▶ [Provided information]:
=== Section Start ===

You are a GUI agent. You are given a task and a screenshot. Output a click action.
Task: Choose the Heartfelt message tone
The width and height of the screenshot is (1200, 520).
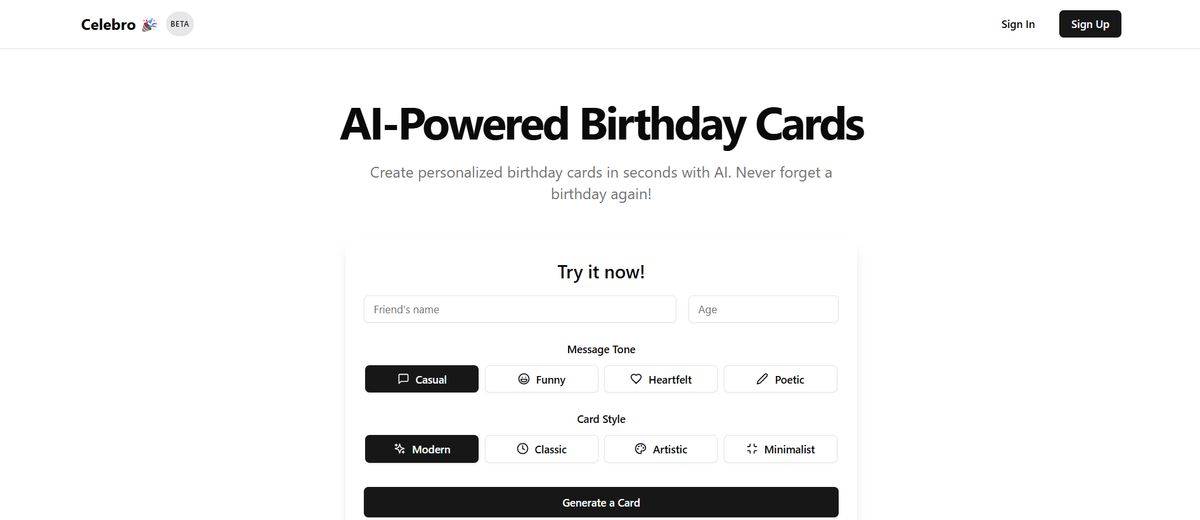click(661, 379)
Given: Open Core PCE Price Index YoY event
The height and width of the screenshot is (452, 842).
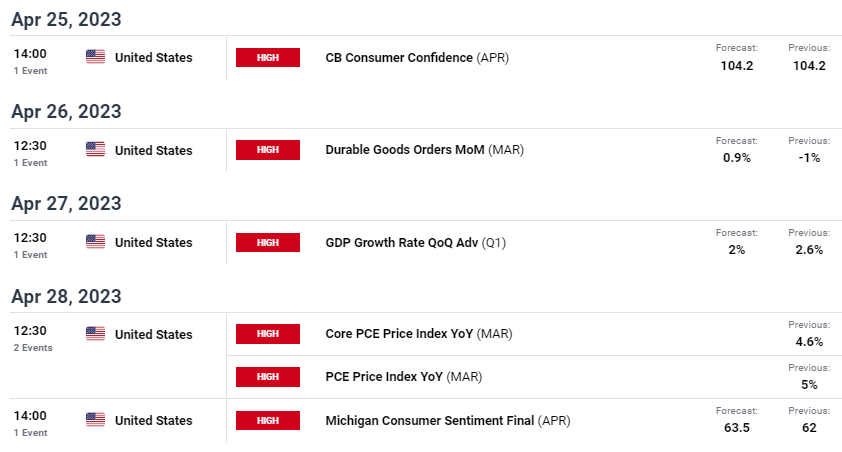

=== Section End ===

▶ [Task goal]: Your output should be the full set of entries above, restated word for word and free of pictures.

▶ [Answer to the problem]:
You are a GUI agent. You are given a task and a screenshot. Output a click action.
Task: Choose the Heartfelt message tone
The width and height of the screenshot is (1200, 520).
click(661, 379)
Given: Open Core PCE Price Index YoY event
The height and width of the screenshot is (452, 842).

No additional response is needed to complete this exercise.